Guest post originally published on the ContainIQ blog by Matt Lenhard, co-founder & CTO

In this blog post, we recap the process and methodology we used to build our eBPF-based profiler. We include techniques and examples for both compiled and interpreted languages.

Recently, the team at ContainIQ has been working hard to release an eBPF-based profiler for a number of different languages. Continuous profiling is an important practice because it can help engineering teams spot performance bottlenecks and troubleshoot issues faster.

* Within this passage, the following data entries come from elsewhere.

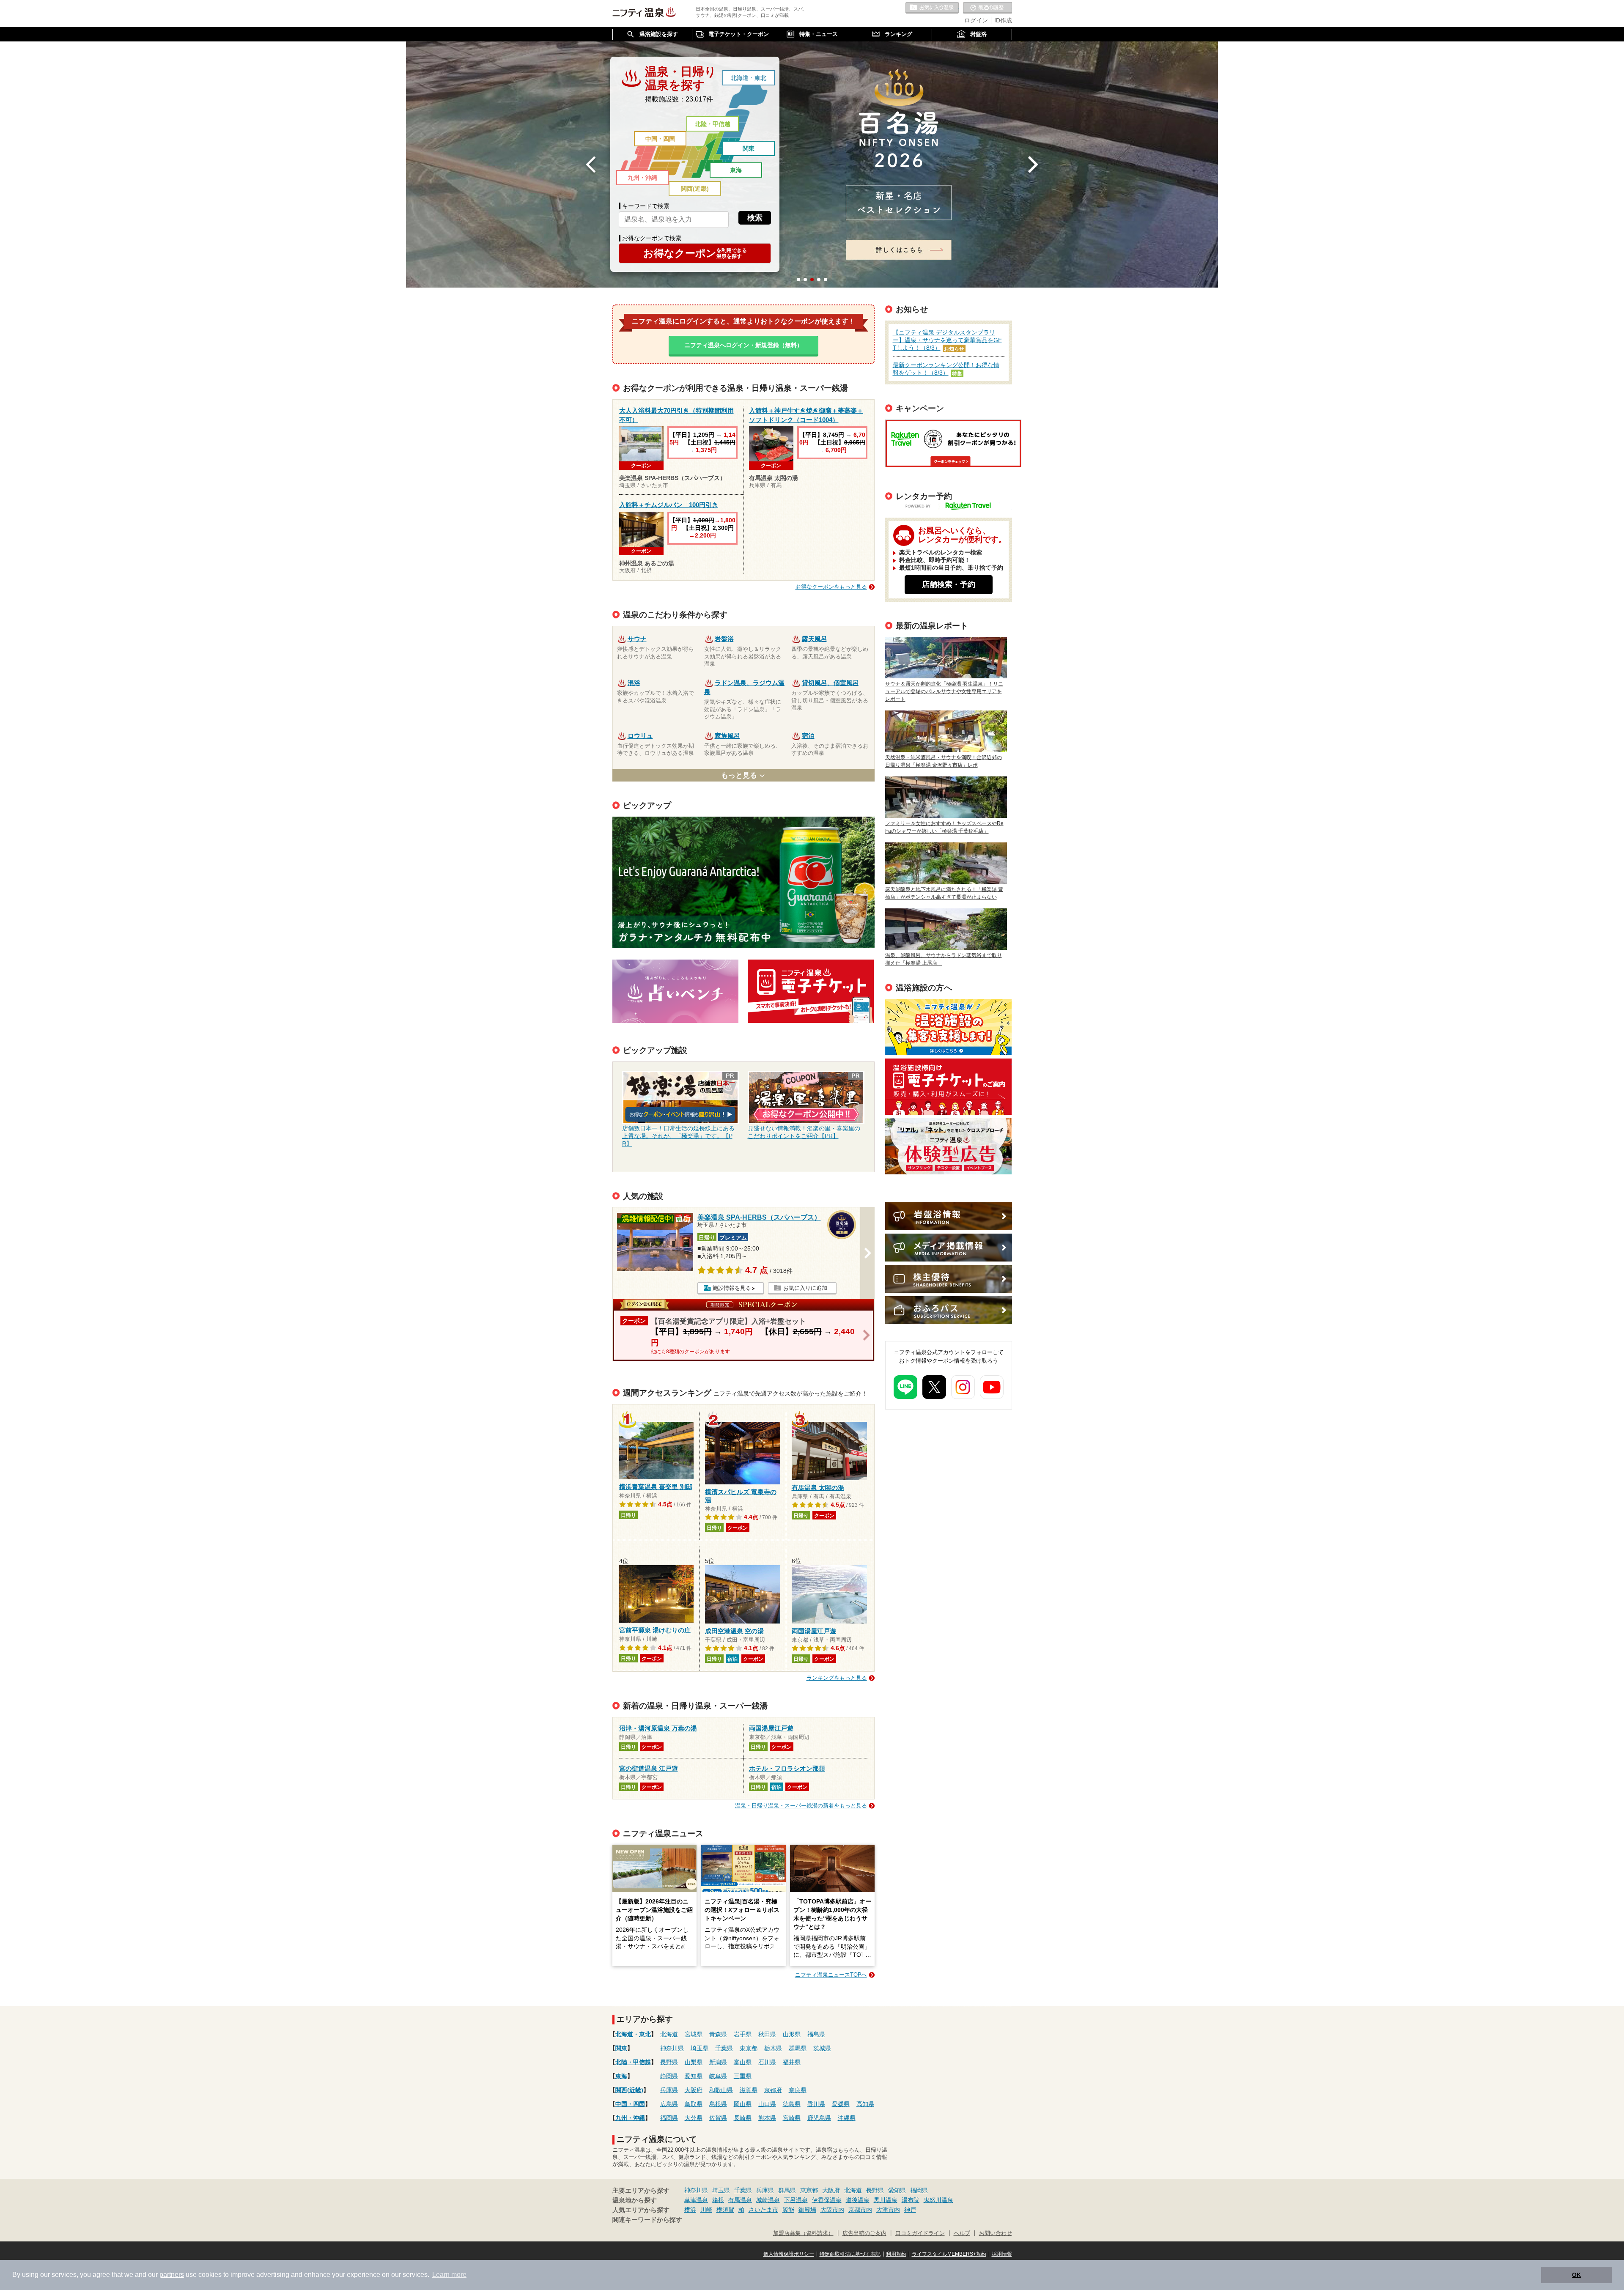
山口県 (767, 2104)
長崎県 (743, 2117)
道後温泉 (858, 2200)
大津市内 (888, 2209)
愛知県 (693, 2076)
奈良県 (798, 2090)
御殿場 (807, 2209)
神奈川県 (672, 2048)
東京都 (748, 2048)
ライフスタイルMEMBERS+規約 (949, 2254)
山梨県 (693, 2062)
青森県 (718, 2034)
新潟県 (718, 2062)
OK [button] (1576, 2274)
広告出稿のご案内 (948, 1146)
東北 (760, 77)
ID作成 (1003, 20)
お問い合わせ (995, 2233)
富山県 (743, 2062)
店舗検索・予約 (948, 584)
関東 (748, 148)
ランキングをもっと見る (837, 1678)
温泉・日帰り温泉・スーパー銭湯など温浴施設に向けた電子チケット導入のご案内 (948, 1087)
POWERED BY (954, 507)
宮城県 (693, 2034)
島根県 (718, 2104)
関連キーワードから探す (647, 2219)
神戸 (910, 2209)
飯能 (788, 2209)
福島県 (816, 2034)
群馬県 (798, 2048)
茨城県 (822, 2048)
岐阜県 (718, 2076)
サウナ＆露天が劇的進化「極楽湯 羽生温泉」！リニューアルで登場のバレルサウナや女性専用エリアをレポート (944, 691)
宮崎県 (792, 2117)
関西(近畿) (695, 188)
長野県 (669, 2062)
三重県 (743, 2076)
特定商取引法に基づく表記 (850, 2254)
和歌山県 (721, 2090)
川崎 (706, 2209)
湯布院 (910, 2200)
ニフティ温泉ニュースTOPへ (831, 1975)
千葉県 (724, 2048)
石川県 (767, 2062)
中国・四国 (660, 138)
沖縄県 (847, 2117)
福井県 (792, 2062)
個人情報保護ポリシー (788, 2254)
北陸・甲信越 (712, 124)
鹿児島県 (819, 2117)
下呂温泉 (796, 2200)
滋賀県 (748, 2090)
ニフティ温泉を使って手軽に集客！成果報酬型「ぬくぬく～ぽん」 (948, 1027)
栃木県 (773, 2048)
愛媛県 (841, 2104)
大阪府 (693, 2090)
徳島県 (792, 2104)
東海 (736, 170)
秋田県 (767, 2034)
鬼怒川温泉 (938, 2200)
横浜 (690, 2209)
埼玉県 (699, 2048)
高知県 (865, 2104)
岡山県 (743, 2104)
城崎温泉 (768, 2200)
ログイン (976, 20)
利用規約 (896, 2254)
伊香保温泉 (827, 2200)
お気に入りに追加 (805, 1288)
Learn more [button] (449, 2274)
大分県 (693, 2117)
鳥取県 (693, 2104)
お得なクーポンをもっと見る (831, 587)
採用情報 (1002, 2254)
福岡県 (669, 2117)
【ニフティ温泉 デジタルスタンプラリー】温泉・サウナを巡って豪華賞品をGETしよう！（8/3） (947, 340)
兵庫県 (669, 2090)
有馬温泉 (740, 2200)
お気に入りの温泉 (932, 8)
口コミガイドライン (920, 2233)
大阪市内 (832, 2209)
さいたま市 (763, 2209)
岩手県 (743, 2034)
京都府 (773, 2090)
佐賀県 (718, 2117)
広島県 (669, 2104)
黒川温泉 (885, 2200)
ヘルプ (962, 2233)
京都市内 (860, 2209)
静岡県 (669, 2076)
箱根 (718, 2200)
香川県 (816, 2104)
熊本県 (767, 2117)
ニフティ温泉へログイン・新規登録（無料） (743, 345)
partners (171, 2274)
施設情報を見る (732, 1288)
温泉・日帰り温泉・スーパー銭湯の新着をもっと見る (801, 1805)
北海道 (740, 77)
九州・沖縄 (642, 177)
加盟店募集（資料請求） (803, 2233)
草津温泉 (696, 2200)
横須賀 (725, 2209)
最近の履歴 (987, 8)
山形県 (792, 2034)
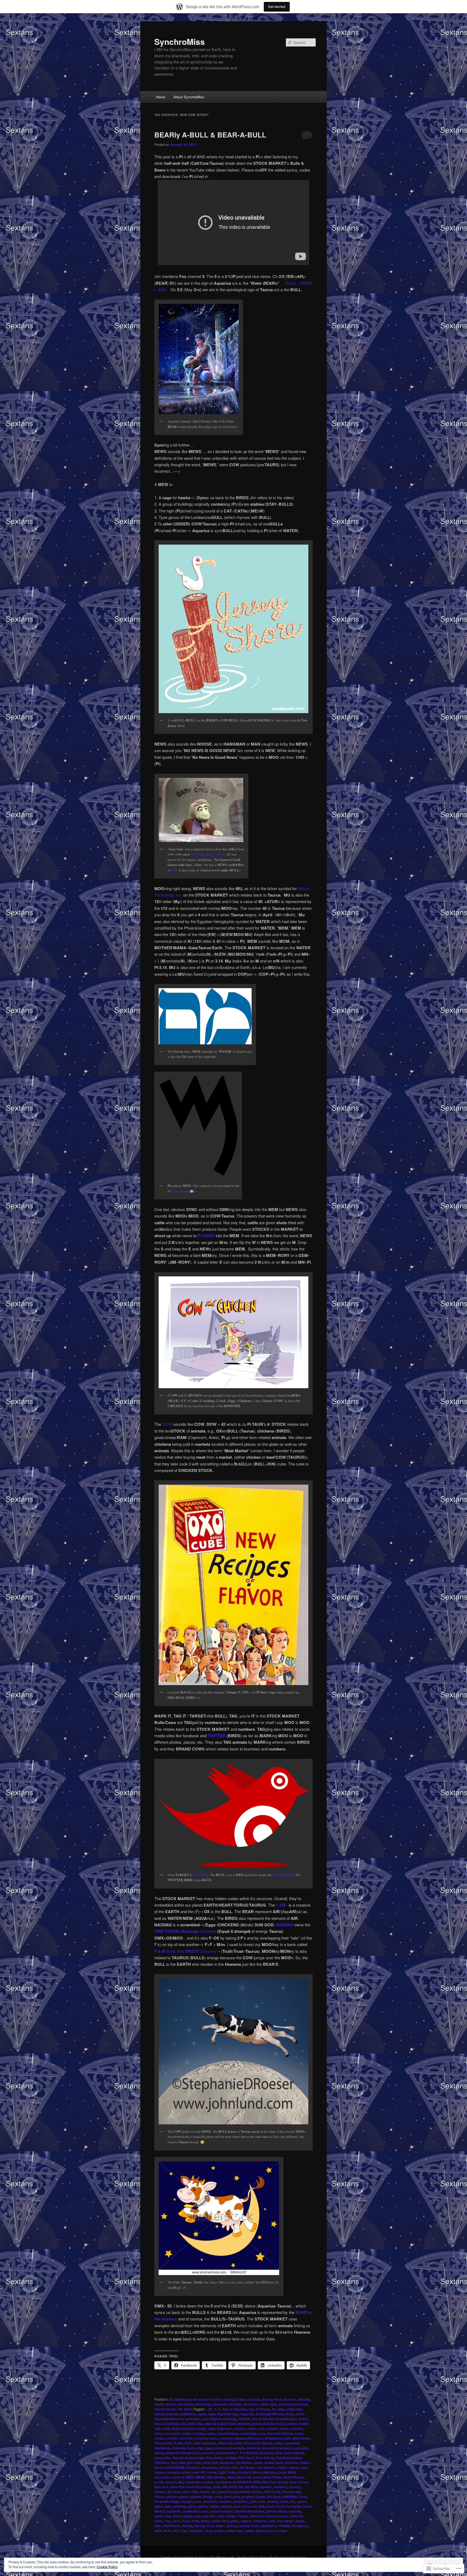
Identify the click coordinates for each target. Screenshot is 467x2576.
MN (209, 2477)
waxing (231, 2525)
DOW (167, 1424)
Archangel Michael (270, 2413)
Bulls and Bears (184, 2428)
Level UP (198, 2472)
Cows (299, 2433)
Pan (230, 2491)
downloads (162, 2448)
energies (302, 2448)
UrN (272, 2520)
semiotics (241, 2501)
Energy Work (272, 2399)
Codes (241, 2399)
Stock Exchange (288, 2506)
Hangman (226, 2462)
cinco (158, 2433)
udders (246, 2520)
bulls (167, 2428)
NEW (257, 2482)
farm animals (294, 2452)
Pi (272, 2491)
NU (241, 2486)
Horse (159, 2467)
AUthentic (266, 2418)
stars (246, 2506)
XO (176, 2530)
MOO (231, 2477)
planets (195, 2496)
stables (226, 2506)
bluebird (244, 2423)
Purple (260, 2496)
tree (168, 2520)
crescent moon (206, 2438)
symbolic (174, 2511)
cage (211, 2428)
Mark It (257, 2472)
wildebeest (269, 2525)
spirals (203, 2506)
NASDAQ (244, 2482)
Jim (235, 2467)
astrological (212, 2418)
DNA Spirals (263, 2443)
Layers (159, 2472)
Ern (198, 2452)
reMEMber (290, 2496)
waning (187, 2525)
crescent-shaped (232, 2438)
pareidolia (242, 2491)
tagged (187, 2516)
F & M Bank (249, 2452)
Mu (180, 2482)
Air (274, 2409)
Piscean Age (291, 2491)
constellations (227, 2433)
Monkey (220, 2477)
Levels (211, 2472)
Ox (213, 2491)
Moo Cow (244, 2477)
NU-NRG (251, 2486)
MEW (190, 2477)
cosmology (248, 2433)
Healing (304, 2399)
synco (159, 2516)
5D (171, 2399)
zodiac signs (254, 2530)
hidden (305, 2462)
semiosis (210, 2501)
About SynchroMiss (189, 96)
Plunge (208, 2496)
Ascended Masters (169, 2418)
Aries (290, 2413)
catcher (240, 2428)
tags (197, 2516)
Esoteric (290, 2399)
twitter (205, 2520)
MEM (291, 2472)
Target (231, 2516)
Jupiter (282, 2467)
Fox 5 (250, 2457)
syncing (295, 2511)
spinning (179, 2506)
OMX (194, 2491)
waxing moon (249, 2525)
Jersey (224, 2467)
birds (192, 2423)
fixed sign (196, 2457)
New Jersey (299, 2482)
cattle (251, 2428)
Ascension (201, 2399)
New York (161, 2486)
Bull (266, 2423)
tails (212, 2516)
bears (303, 2418)
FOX (241, 2457)
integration (209, 2467)
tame (221, 2516)
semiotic (235, 2404)
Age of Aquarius (234, 2409)
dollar (278, 2443)
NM (225, 2486)
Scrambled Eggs (167, 2501)
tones (158, 2520)
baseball (282, 2418)
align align (294, 2409)
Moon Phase (272, 2477)
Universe (260, 2520)
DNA (188, 2443)
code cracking (193, 2433)
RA (269, 2496)
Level (185, 2472)
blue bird (212, 2423)
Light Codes (227, 2472)
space (301, 2501)
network (184, 1931)
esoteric (208, 2452)
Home (160, 96)
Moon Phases (293, 2477)
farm (278, 2452)
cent (261, 2428)
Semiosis (220, 2404)
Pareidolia (186, 2404)
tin (301, 2516)
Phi (266, 2491)
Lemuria (173, 2472)
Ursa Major (284, 2520)
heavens (291, 2462)
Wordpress (300, 2525)
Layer (303, 2467)
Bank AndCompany (185, 1951)
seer (197, 2501)
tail (205, 2516)
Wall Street (171, 2525)
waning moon (204, 2525)
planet (183, 2496)
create (159, 2438)
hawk (258, 2462)
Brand (256, 2423)
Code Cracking (222, 2399)
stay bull (257, 2506)
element (220, 2448)
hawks (269, 2462)
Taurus (243, 2516)
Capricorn (224, 2428)
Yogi (183, 2530)
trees (176, 2520)
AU (254, 2418)
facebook (266, 2452)
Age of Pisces (259, 2409)
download (292, 2443)
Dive (157, 2443)
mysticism (223, 2482)
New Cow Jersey (275, 2482)
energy (159, 2452)
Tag (168, 2516)
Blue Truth (228, 2423)
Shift (264, 2404)
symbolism (190, 2511)
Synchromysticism (293, 2404)
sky (292, 2501)
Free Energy (265, 2457)
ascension (193, 2418)
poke (219, 2496)
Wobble (284, 2525)
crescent (186, 2438)
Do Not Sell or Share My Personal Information (271, 2557)
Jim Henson (266, 2467)
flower (218, 2457)
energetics (285, 2448)
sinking (272, 2501)
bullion (292, 2423)
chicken (297, 2428)
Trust (186, 2520)
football (230, 2457)
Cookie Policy (107, 2566)
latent (293, 2467)
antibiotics (188, 2413)
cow (262, 2433)
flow (209, 2457)
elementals (236, 2448)
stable (214, 2506)
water (220, 2525)
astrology (229, 2418)
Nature (171, 2404)
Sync (273, 2404)
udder (234, 2520)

In building our eBPF-based profiler, we learned a number of new techniques that might be interesting to people who want to implement something similar or who simply want to get started writing eBPF-based programs.

In this post, we’ll recap our methodology and process for building our profiler. The techniques used to profile differ based on the language you’re targeting; this post has a section on techniques for compiled languages and a section on techniques for interpreted languages.

Techniques for Compiled Languages

The process for compiled languages is relatively straightforward and uses some already well-known Linux systems. This section highlights the process we used to support compiled languages.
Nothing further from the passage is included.